The basics of Machine Learning

Situated in the field of Artificial Intelligence, Machine Learning’s sole goal is to create an algorithm or program that is capable of delivering accurate results, both in known and unknown situations and without being programmed to do so. This is the complete opposite of traditional programming, where manual instructions are written to make the program work.

So how does this work? By exposing an algorithm to an acceptable amount of data, the algorithm will optimize itself to process the data as accurately as possible. An algorithm that performs well with known data, and in known situations, but is generalistic enough to score well on unknown data in an unknown situation, is what we call a ‘well-adjusted algorithm’.

Opening doors

We know for a fact that computers are able to calculate faster, and without any drop in performance, than human beings. That’s not new. But, not every task can be completed without the interference of a person. However, now, thanks to the (fast) evolution of technology, new options are available. Machine learning makes it possible to complete any task autonomously.

Machine learning has been a lot in the news recently, think about chatGPT, GPT-3, and DALL-E, but machine learning has been around all of us for a while now, and you probably already communicated with a machine. Think about chatbots, who answer your questions as if they were a person (similar to chatGPT). But also in the medical field, machine learning has proved its value. Medical diagnoses, such as cancer cell detection, can be done through machine learning. The reason DALL-E is amazing is that it was always believed by creatives that machine learning will never be able to be creative since this requires hum intuition and experience. DALL-E blew artists and AI researchers alike away with how well it can generate art.

Machine learning 101


icapps meets Machine Learning

To test the possibilities this brings for applications and platforms, we created a computer vision PoC app that recognizes the faces of our icapps colleagues. Why did we use images instead of data? We wanted to create a wow effect! And let’s face it, it’s just not that ‘badass’ to classify emails, recognize handwriting or predict someone's blood pressure, right? Yet, what happens beneath the surface is exactly the same for all of these examples.

Since the idea itself is not new, we started by investigating how far we would get by using pre-build complex ‘state of the art’ algorithms. These algorithms have already been trained on millions of data points to excel in a specific task, like detecting faces. 

The results were fine to start with. We could already detect our colleagues, but we still weren’t able to pinpoint who exactly was in the picture. To do so, in the spirit of this experiment, we temporarily changed our job title to ‘data scientists. At least, it felt like that! We collected, analyzed, and prepared data, and we trained a custom model so it could predict which colleagues were shown.

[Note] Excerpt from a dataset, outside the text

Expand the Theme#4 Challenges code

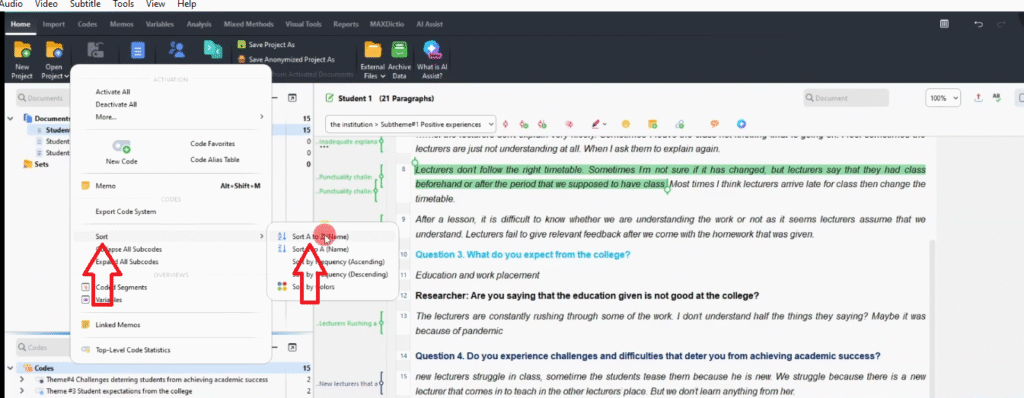click(x=22, y=380)
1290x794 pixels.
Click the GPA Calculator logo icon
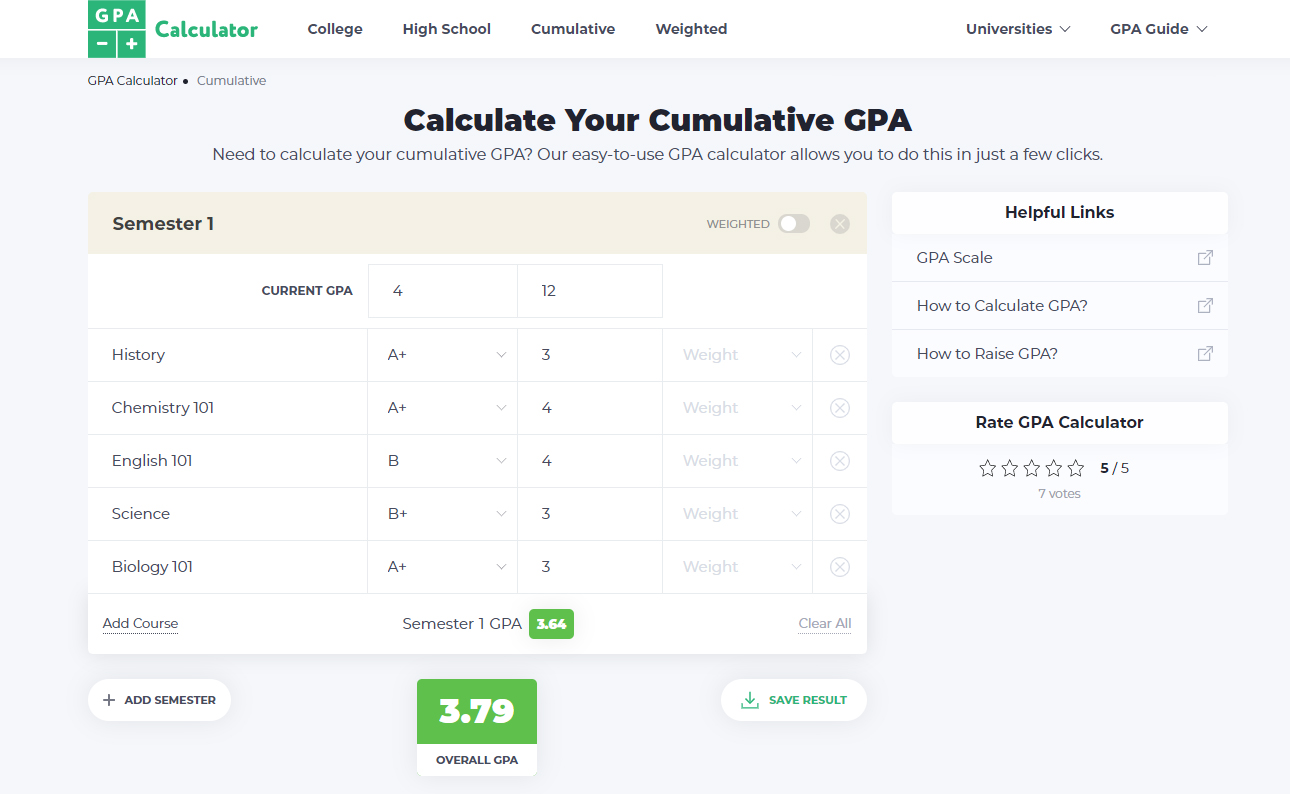[x=116, y=29]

After this, we've done many more Proofs of concepts to illustrate the use of ML. We've tried to detect the intro part of episodes in series, and detect flashing images in series and movies. We've also utilized ML to upgrade search results (think about in dutch "onderzeeër" vs "duikboot", both mean submarine in English, but the traditional search cannot link them). The latest project we are working on is a recommendation engine to provide, but more on that in a future blog post!

What the future holds

We strongly believe that there’s a bright future ahead for machine learning. Therefore, we will expand our knowledge of computer vision and the countless other subdomains of machine learning. Currently, we’re already optimizing user experiences by means of predictive behavior, recommendations, process automation, and so on. 

Let’s illustrate this:

Predictive behavior:
We can predict a user's behavior in order for him to navigate through apps even more smoothly. For instance; let’s say someone always uses the same screen in a particular app, but he needs five clicks to get to that screen. By predicting his behavior, the app can make a suggestion on the first screen he sees, guiding him directly to his most used screen.

Recommendations:
Did you know every Netflix user has a different homepage? That’s because it is composed of suggestions applicable to only you, based on your watching behavior. The same logic can be used in dozens of other apps. The more you use an app, the better it gets to know you, and the better it can present you with a custom-made offer.

netflix Suggestion based on ML


Make your mark

Thanks to machine learning and to data, we can predict, classify, detect/alert, optimize, automate, generate, and much more. It is often the combination of ‘emerging’ technologies that leads to efficient, impressive solutions.

Thanks to our machine learning roadmap and experience, we offer end-to-end solutions with a touch of machine learning, making your application stand out from the crowd. Do you have interesting data or use cases? We are happy to think with you!

data machine learning and AI


Our Machine Learning Roadmap

That machine learning is here to stay was already known. But the last years really proved that not using machine learning means you get left behind. Many jobs will change, enhanced (not replaced) by machine learning algorithms. Some of our developers already started using co-pilot (a machine learning product) that helps with programming. 

At icapps, we want to make sure that we, together with our customers, stay on top! 

We now want to distribute our learnings internally so everyone within icapps can think alongside our customers and decide whether this can be an added value for them.